State may rein in 2018 spend to stave off another bubble

Leo Varadkar has admitted that if the economy continues to grow at the current rate, he would have to consider not spending all the resources available in a bid to stave off another bubble.
His comments mark a significant point for the country, having come out of an EU-IMF bailout and recession.
Mr Varadkar said he is adamant that the Government will not repeat the mistakes of the past and any increases will be focused on services and infrastructure.
One third or less of available funds will go on tax reductions and reliefs.
Mr Varadkar said: “There is a risk, as is always the case for a growing economy with low unemployment, of repeating the mistakes of the past and actually making government decisions that could overheat the economy.
“We know that if we increase capital spending too quickly, even though we all want more hospitals, schools and houses, all you do is drive construction inflation and you end up getting the same number of schools but you pay more.
“We also know that there are risks, in terms of competitiveness, if we let pay grow too fast and potentially becoming less attractive to employment into the future. We are going to have to balance those things.”
He said it would not be prudent to spend a money “just because there is a certain amount” available.
Mr Varadkar said it is “not certain” that there will be €1bn of tax cuts next year but added that the focus will be similar to October’s budget with an emphasis on “people on very modest incomes or middle incomes pay the higher rate of tax”.
“Taxes can be about two things — putting money back in peoples’ pockets, which we want to do — but they can also be about reform and I think that is one area where it is not just about giving people money back, it’s about structural reform.

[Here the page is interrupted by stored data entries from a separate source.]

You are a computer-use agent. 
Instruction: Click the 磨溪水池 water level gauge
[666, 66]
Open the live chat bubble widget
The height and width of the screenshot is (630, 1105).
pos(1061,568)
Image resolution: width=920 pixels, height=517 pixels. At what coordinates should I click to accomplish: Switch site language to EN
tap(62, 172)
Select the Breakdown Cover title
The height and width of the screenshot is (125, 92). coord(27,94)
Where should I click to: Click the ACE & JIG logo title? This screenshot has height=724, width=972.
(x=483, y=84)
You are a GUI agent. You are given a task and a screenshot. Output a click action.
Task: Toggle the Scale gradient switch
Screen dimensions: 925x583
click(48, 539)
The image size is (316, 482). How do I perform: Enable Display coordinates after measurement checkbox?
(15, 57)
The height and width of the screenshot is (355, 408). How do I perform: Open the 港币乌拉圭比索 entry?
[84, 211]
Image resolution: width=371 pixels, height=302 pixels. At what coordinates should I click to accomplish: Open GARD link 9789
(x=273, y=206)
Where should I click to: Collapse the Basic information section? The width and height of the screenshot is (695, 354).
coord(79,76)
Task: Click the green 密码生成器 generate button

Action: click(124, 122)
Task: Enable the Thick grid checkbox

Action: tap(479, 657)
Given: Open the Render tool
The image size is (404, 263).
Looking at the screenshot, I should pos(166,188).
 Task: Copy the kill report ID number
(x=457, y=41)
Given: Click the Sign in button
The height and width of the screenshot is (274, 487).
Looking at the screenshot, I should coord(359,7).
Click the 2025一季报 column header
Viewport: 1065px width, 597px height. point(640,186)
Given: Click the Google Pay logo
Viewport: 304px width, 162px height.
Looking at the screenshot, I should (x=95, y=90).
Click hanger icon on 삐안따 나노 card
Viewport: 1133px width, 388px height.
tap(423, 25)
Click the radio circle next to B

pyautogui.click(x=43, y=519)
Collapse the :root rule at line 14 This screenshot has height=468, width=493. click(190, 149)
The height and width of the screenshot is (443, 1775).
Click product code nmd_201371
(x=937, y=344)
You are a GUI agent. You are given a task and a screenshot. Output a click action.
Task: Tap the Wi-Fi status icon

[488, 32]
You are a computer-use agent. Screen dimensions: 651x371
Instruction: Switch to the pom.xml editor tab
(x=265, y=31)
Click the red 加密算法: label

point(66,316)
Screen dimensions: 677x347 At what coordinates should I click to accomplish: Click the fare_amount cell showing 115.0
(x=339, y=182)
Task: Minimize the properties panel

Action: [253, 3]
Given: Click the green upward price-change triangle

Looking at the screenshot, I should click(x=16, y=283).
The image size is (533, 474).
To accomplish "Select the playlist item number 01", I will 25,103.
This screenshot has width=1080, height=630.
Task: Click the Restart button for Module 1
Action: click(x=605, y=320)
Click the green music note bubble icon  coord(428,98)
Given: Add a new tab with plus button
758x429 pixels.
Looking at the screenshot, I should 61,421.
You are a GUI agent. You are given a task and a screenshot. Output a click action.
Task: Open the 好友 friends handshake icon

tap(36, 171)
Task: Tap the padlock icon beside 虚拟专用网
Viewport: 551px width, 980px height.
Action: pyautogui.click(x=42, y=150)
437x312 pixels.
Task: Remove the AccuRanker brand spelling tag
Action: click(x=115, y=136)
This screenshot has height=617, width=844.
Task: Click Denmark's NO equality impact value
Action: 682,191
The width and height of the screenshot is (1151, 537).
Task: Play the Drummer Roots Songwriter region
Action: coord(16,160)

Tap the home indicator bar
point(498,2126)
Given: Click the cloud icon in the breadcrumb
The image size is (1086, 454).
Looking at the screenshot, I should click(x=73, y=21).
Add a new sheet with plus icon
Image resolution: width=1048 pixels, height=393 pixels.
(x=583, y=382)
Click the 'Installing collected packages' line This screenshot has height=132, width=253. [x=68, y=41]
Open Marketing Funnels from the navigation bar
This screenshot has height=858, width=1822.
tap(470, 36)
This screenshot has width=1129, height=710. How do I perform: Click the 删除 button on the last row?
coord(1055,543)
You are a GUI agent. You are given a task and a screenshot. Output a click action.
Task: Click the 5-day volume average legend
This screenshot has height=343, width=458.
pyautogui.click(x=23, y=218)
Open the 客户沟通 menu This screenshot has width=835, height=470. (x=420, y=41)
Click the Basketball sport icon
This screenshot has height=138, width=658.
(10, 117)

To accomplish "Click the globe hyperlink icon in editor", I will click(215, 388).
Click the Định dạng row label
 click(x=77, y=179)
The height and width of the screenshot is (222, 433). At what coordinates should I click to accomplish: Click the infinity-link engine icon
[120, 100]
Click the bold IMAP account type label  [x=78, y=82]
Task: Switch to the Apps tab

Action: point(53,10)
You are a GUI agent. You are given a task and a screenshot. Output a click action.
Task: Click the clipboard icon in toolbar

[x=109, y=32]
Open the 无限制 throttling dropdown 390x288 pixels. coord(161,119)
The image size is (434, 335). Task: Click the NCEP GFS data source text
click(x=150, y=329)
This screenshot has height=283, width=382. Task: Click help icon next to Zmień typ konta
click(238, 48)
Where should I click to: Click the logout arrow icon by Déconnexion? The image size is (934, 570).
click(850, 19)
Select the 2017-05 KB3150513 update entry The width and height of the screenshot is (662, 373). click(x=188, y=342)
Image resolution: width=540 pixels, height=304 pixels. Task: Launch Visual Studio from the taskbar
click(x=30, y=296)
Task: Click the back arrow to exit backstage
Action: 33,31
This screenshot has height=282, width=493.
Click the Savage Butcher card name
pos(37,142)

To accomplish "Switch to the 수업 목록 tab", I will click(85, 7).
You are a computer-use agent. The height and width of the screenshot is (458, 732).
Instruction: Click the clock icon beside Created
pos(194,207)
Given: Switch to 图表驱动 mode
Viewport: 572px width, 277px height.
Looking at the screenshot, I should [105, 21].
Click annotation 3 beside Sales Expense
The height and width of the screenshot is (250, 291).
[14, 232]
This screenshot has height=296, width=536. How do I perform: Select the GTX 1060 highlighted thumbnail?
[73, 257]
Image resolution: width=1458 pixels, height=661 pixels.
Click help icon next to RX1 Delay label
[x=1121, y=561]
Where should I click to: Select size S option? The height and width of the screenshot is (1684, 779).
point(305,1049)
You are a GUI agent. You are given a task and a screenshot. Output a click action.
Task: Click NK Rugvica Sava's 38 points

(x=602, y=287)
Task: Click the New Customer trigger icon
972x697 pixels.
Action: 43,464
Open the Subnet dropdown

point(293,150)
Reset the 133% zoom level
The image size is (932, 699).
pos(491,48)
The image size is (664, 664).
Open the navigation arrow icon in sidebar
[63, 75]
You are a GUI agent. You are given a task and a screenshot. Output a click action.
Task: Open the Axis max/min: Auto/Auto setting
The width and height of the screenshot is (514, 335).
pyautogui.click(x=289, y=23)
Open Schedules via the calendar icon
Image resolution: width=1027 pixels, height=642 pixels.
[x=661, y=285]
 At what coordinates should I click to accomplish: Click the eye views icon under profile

“People hit the higher rate of tax much earlier than they do in other countries and that is a problem in itself because employers do have to factor that into their decisions.”
Budget 2018, delivered by Finance Minister Paschal Donohoe last October, was technically the first balanced budget since the recession hit in 2007.
The Taoiseach noted that economic growth is “ahead of expectations”.
The European Commission has predicted that Ireland’s GDP growth will remain “robust” all the way up to 2019.
However, the pace of growth will moderate slightly in the coming years.
The commission expects overall Irish GDP growth of 4.8% for this year and has forecast that this will slow to 3.9% in 2018 and 3.1% in 2019.
Mr Varadkar added that unemployment is about 6% and long-term unemployment (people out of work for more than a year) is down at around 3%.
“The national debt is also falling and we have indicated our intention to pay off our loans to the IMF early and that is also in train,” he said.
“The first priority for next year is to keep the economy on track and manage the public finances prudently. We’ll avoid overheating in the economy and continue to reduce the debt, not just public debt but also observing a reduction in personal and household debt.”
The Government also intends to establish a rainy-day fund in 2018 which will be kick-started with a €1.5bn injection.
A further €500m will be added in 2019 and 2020. Mr Varadkar said this fund is designed to be “a buffer to insulate us from any future shocks that may occur”.